Muere Rafael Berrio, ‘enfant terrible’ del rock vasco
Músico de culto y ácido compositor, el cantante, que perteneció a grupos como UHF, Amor A Traición y Deriva, fallece a los 56 años en San Sebastián
Demasiado indie para los cantautores y demasiado cantautor para los indies. Demasiado librepensador para los rockeros y demasiado rockero para los bohemios. Rafael Berrio era su propio género, como esos poemas que riman sin reglas. Muerto hoy martes a los 56 años en San Sebastián a causa de una enfermedad que padecía, este músico de voz acuciante era un enfant terrible de la canción de autor, un verdadero francotirador que no dejaba títere con cabeza para denunciar la decadencia de una sociedad, la española, entregada a una cultura de consumo fácil y desprovista de valores.
Era un ‘enfant terrible’ de la canción de autor, un verdadero francotirador que no dejaba títere con cabeza
Compositor tan lúcido como ácido, Berrio, nacido en San Sebastián, fue una de las voces más queridas de la escena vasca por su capacidad para mezclar lo urbanita con lo literario, sobreviviendo como un músico underground de porte nihilista, pero rezumando humanidad. Aprendió a tocar la guitarra con su padre en un taller y, superados sus años colegiales, formó su primer grupo en 1971.
Curtido en los ochenta y primeros noventa en bandas como UHF y Amor A Traición, Berrio fue uno de los instigadores de lo que se conoció como el Donosti Sound, todo ese movimiento de grupos y artistas donostiarras que, pasada la movida, bebían del pop más trenzado de la new wave. Especialmente con el proyecto Amor a Traición, Berrio, que también formó parte de Deriva, marcaría líneas generales, llegados los noventa, para que gente como Le Mans, Family y La Buena Vida desarrollasen un sonido elegante y luminoso.

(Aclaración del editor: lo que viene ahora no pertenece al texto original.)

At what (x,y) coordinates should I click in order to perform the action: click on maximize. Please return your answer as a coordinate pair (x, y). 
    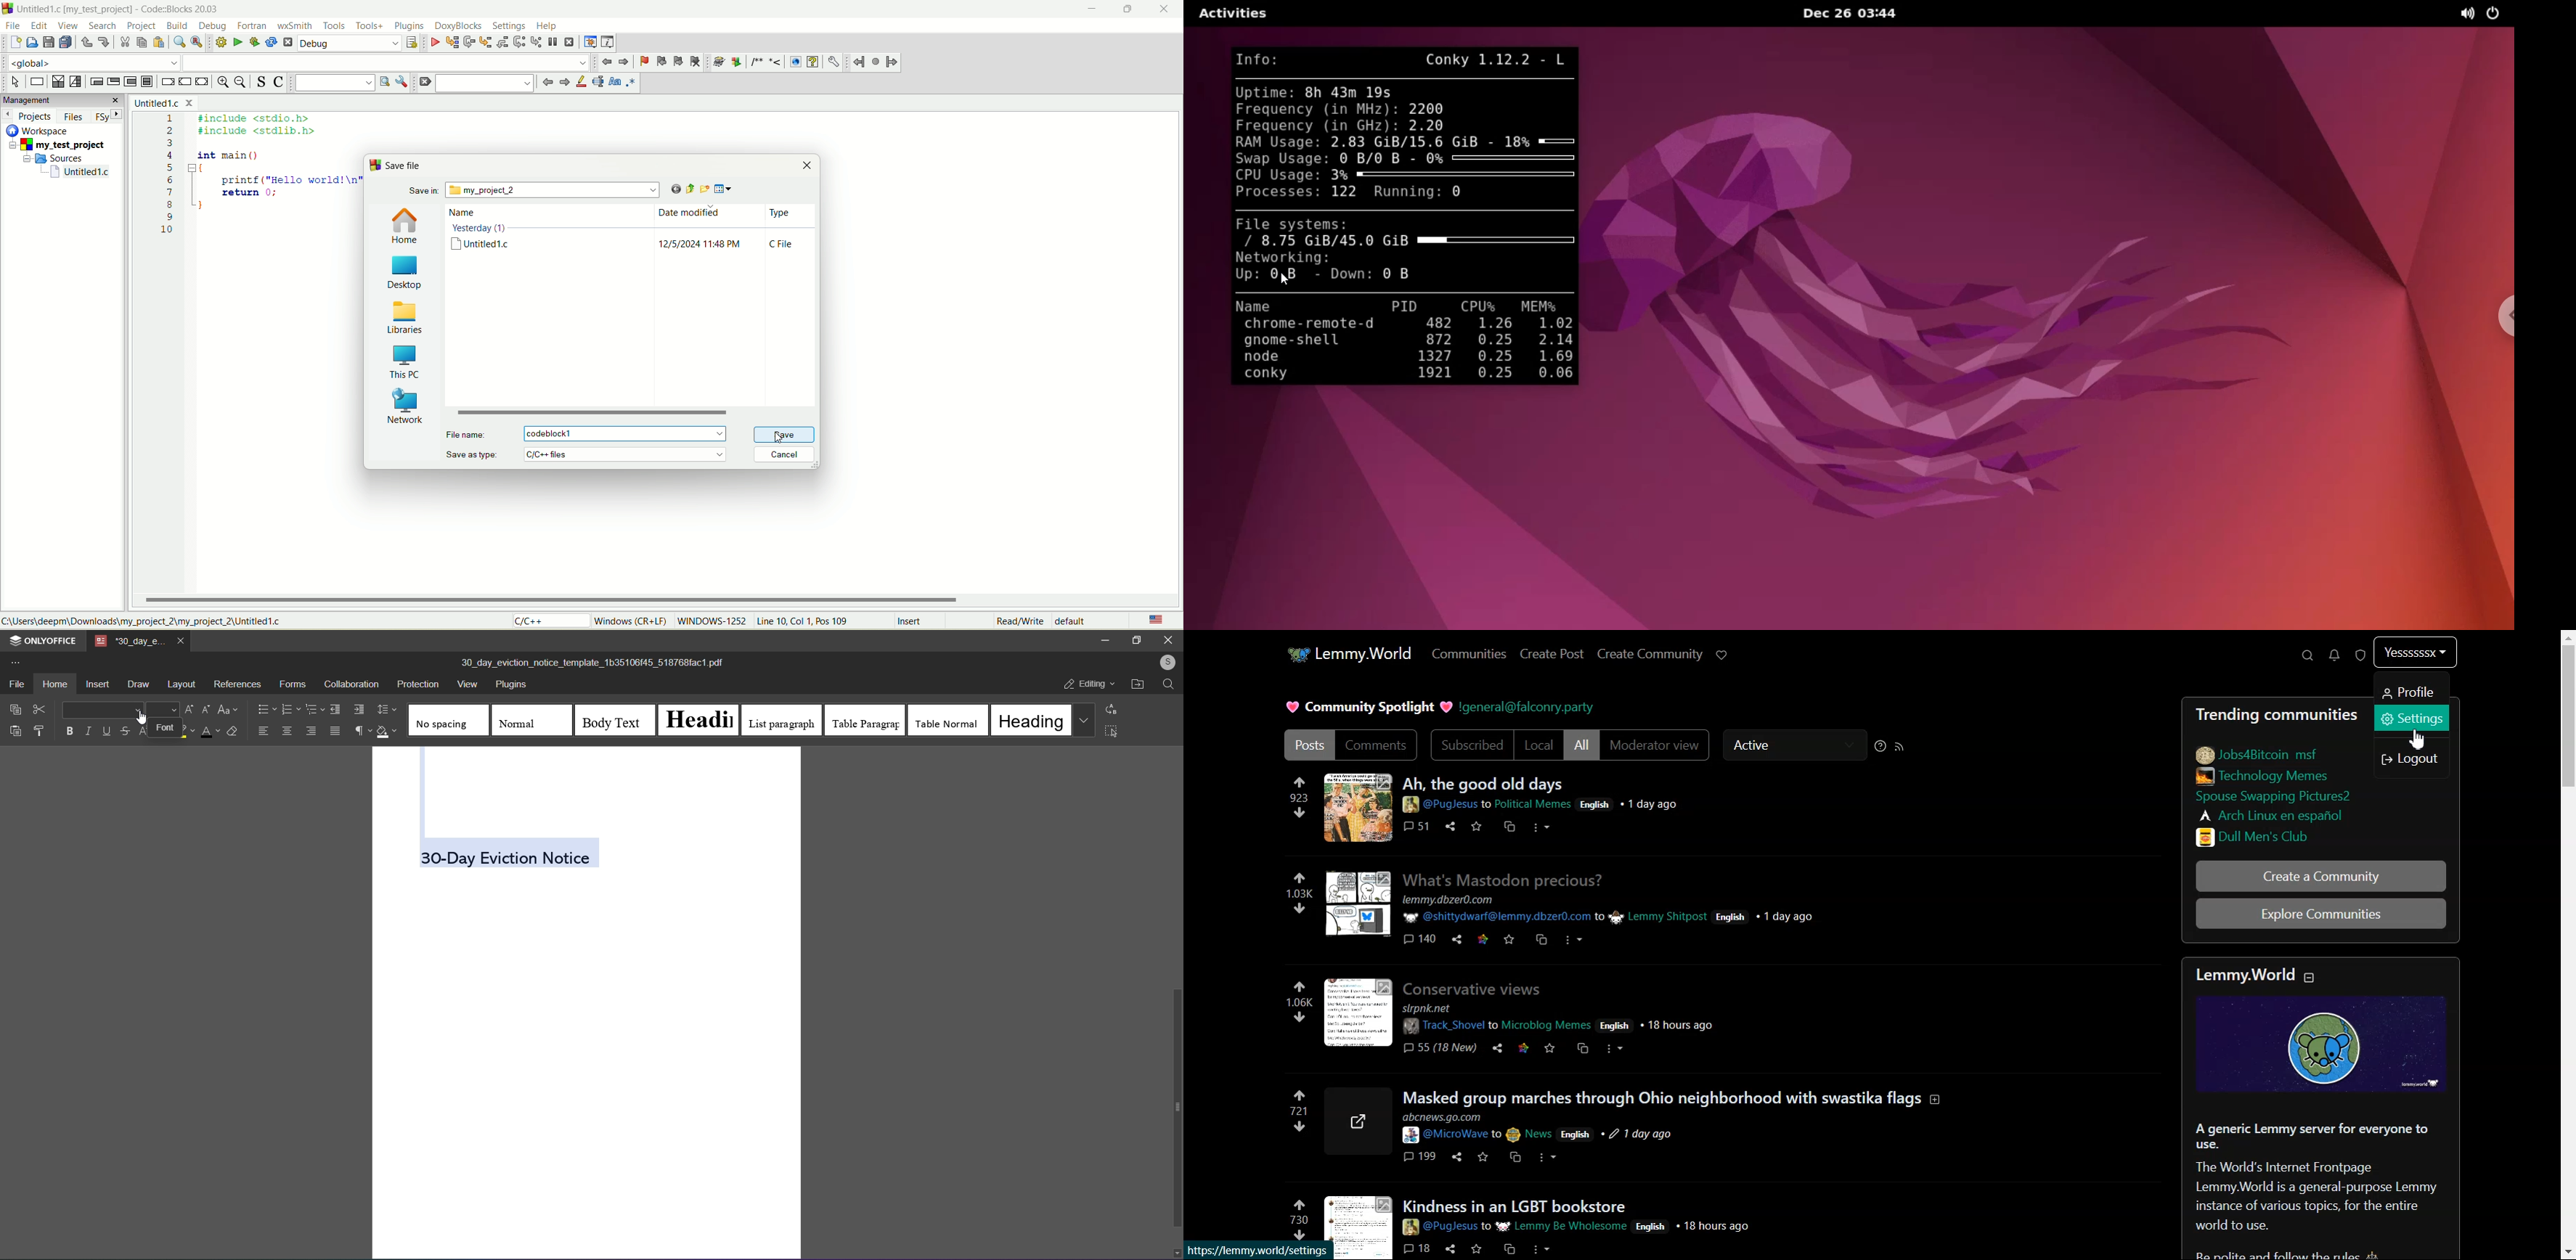
    Looking at the image, I should click on (1124, 12).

Incluso ayudaría a componer a La Oreja de Van Gogh antes de su explosión en las radiofórmulas.
Pero Berrio se reconocía “hijo de la contracultura”. En este sentido, le debía tanto al Bob Dylan mercurial, el que revolucionó la música en los sesenta a golpe de ácido, como a Lou Reed, al que más podía imitar en sus discos en solitario con esos dejes de la Velvet Underground y esas letras punzantes y cínicas.
En solitario, salió su vena más corrosiva y brillante, mostrando el perfil de un compositor mayúsculo, todo un forense existencial. Había mucho de hombre del renacimiento en Berrio, un letrista versado en la canción francesa como en el punk, un pensador adherido tanto a la literatura centroeuropea como en la filosofía existencialista. Todo salía con naturalidad y, sobre todo, puntería. Una puntería que podía llegar a doler.
Sus cinco álbumes bajo su propio nombre (1971, Diarios, Paradoja, Adiós a la bohemia auxilio y Niño futuro)podrían estudiarse como un catálogo devastador sobre la importancia del ser, más aún en una sociedad tan distraída como desmemoriada, repleta de grietas y excesos, en la que para los verdaderos poetas solo queda “el alma elevada en los alcoholes fuertes, la fiereza en los ojos deslumbrados y el mendrugo de pan”, como cantaba en Dadme la vida que amo, perteneciente a su último disco.
Maldito y libre, Berrio era una trinchera para los tiempos de decadencia. Esos tiempos que, como las oscuras golondrinas, siempre vuelven. No era un gran cantante ni un gran instrumentista. Había decenas mejores que él y sus canciones además tenían unos puñados de reproducciones en las redes sociales en comparación con las cifras millonarias de las estrellas. Pero pocos despechaban versos como si la filosofía se hiciese rock. Como cantaba en Mis ayeres muertos, esa elegía a la que convendrá agarrarse cuando surja el inesperado momento del declive, todo lo había visto y de todo se acordaba. Cierto: sus ojos rabiosos y portentosos eran una forma única de ver la maldita vida.